It is just as clear that electric cars are the talk of the town in Brussels’s political quarter. In September, European Commission President José Manuel Barroso declared that “the development of clean and electric cars” would a key priority in the next five years. On 20 January, Spain’s Prime Minister José Luis Rodríguez Zapatero echoed that vision in a presentation of his country’s EU presidency plans (“Zapatero sets out economic vision”, EuropeanVoice.com, 20 January). And electric cars will be a central point of discussion at the informal Competitiveness Council in San Sebastián on 9 February.
The interest in electric cars is readily understandable. A truly sustainable transport system is difficult to imagine without a shift away from oil towards more sustainable sources of energy. Since current biofuels policies are creating more problems than they solve, the electrification of transport does currently seem to be the technological pathway most likely to deliver the deepest carbon cuts.
But EU policymakers should avoid a strategy that focuses exclusively on promoting and/or subsidising electric cars.
It is all very well having a vision, but, as the former German chancellor Helmut Schmidt said, “people who have a vision should go see a doctor”. A vision for electric cars has failed before, in California in the late 1990s. The popular 2006 film, “Who killed the electric car?” identified the villains as oil companies, poor-quality batteries, car manufacturers and customers. But the film-maker let the real murderer get away undetected: California’s failure was to let conventional cars stand still while trying to force the market to adopt a single, expensive new technology.
Although a number of the world’s biggest companies (including Toyota, GM and Ford) launched decent products, they simply could not compete on price with petrol equivalents. If petrol cars had been forced to offer fuel efficiency equivalent to that of electric cars, they would have been left for dust.
The EU will be able to level the playing-field for electric cars – and move the entire market towards low-carbon technology – only if all producers are forced to make all new cars more fuel-efficient.

Information provided:
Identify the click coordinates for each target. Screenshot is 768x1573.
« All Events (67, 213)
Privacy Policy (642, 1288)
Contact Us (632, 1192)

What is being asked:
Can you carry on the commentary on electric cars and EU policy from its last sentence? The data isn't needed for anything here.

Response area:
The EU should start by revising the current law on emissions by new cars. This enables carmakers to sell three gas-guzzlers for every electric vehicle they sell; in other words, the more electric cars they sell, the less carmakers have to do to improve the rest of the fleet. Overall emissions will go up. Super-credits should be scrapped – and certainly not extended to vans, as the Commission has proposed.
The EU should also introduce a consistent, long-term series of evolving targets for fuel efficiency: 80g/km CO2 for 2020 and 65g/km CO2 for 2025 would be a great start.
Carmakers would no doubt cry foul; they always do. But despite their repeated claims that the EU has been far too tough by imposing a target to improve efficiency by 17% over seven years, carmakers have already shown that they can do much more than that. The 2009 Volkswagen Golf BlueMotion is 27% more efficient than its 2007 predecessor.
Carmakers always prefer carrots over sticks. And governments, despite being desperately short of cash, seem to be willing to open their cheque books for electric cars (the Boston Consulting Group calculates that governments worldwide are offering up to €10 billion in the next five years in tax incentives, levies, subsidies and consumer bonuses to encourage the development of electric cars).
But they should remember that it was the EU stick of CO2 standards that forced carmakers to start using fuel-saving technologies such as those found on the new 99g/km CO2 Golf.
That same stick started all the buzz about electric cars, and will be the key to ensuring their success. If policymakers really want electric cars to power ahead, they should start by recharging fuel-efficiency standards for the whole fleet.